335. Cette difficulté n’est rien encore.

Puisque toutes les idées dépendent des concepts ou formes innées de l’entendement et de la puissance plastique exercée par lui sur les perceptions de la sensibilité, il s’ensuit que la vérité est pour nous tout humaine et n’a rien d’absolu. Kant en est demeuré d’accord ; et, nonobstant les subtilités de M. Cousin, qui n’ont converti personne, M. Jouffroy a eu la bonne foi de convenir que cela était vrai.

En effet, d’après ce système, bien que nos idées soient soumises à certaines lois subjectives de subordination, de génération et de dépendance, rien ne nous assure qu’elles soient la traduction fidèle des réalités extérieures : de sorte que nous ne pouvons affirmer que le monde soit tel que nous croyons le voir, et les objets conformes à nos représentations.

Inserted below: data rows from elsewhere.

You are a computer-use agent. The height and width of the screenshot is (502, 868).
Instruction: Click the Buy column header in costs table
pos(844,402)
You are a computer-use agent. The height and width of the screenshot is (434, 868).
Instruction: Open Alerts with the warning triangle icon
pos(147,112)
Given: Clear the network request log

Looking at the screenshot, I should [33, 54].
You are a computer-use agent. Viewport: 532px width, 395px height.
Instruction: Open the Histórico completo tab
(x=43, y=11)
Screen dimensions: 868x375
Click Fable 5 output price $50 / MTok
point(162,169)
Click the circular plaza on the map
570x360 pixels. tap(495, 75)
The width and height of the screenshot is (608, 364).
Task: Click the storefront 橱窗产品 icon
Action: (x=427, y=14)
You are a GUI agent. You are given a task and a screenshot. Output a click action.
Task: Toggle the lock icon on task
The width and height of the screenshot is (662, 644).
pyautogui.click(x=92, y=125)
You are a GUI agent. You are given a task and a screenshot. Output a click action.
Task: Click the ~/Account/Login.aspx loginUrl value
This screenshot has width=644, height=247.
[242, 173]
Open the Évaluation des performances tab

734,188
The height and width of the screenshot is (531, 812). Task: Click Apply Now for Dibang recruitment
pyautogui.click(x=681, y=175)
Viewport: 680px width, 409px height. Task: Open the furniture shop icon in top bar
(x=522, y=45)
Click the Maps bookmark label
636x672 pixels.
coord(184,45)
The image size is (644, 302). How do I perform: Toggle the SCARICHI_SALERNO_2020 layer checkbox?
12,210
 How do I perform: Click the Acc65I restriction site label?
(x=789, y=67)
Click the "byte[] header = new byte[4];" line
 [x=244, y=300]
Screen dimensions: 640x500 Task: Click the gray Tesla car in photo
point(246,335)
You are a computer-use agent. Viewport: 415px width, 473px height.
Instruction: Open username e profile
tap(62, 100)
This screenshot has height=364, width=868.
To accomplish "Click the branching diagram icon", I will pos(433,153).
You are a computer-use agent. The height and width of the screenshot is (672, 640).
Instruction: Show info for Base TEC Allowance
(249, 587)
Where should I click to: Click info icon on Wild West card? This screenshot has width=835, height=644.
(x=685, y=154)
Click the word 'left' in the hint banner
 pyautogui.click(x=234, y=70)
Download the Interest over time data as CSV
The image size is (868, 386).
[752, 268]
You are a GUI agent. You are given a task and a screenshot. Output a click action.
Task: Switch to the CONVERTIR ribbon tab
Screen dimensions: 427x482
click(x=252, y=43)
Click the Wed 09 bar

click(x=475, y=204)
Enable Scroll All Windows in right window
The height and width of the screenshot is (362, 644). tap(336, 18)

Il a donc fallu accepter cette terrible conséquence : mais, comme fiche de consolation, on a dit qu’il était tout à la fois de la nature de l’intelligence et de chercher sans cesse la démonstration de sa légitimité, et de ne pouvoir jamais l’obtenir.

Une tendance sans objet, l’idée du vrai en soi à côté de l’impossibilité d’une certitude absolue ! Il y avait là quelque chose de contradictoire, qui aurait dû arrêter sur la pente du scepticisme un esprit aussi pénétrant que Jouffroy. C’était l’inconséquence de Hume reparaissant sous une autre forme. Aussi la rigueur de raisonnement du scepticisme transcendental n’arrêta point l’essor des esprits : les philosophes les plus éminents se mirent avec une ardeur incroyable à chercher la solution de ce problème, l’accord de la perception avec la réalité, du subjectif avec l’objectif, du noumène avec le phénomène : les uns absorbant l’objet dans le sujet, et idéalisant le monde, qui de la sorte était le rêve de l’esprit ; les autres, extériorant, matérialisant, panthéisant le moi, ou plutôt identifiant le moi et le non-moi, le subjectif et l’objectif, dans une unité supérieure, un absolu inconditionné, duquel ils dérivèrent l’un et l’autre, et faisant du monde, de l’homme, de la pensée, de Dieu même (le moi cosmique), une sorte d’évolution de cet absolu.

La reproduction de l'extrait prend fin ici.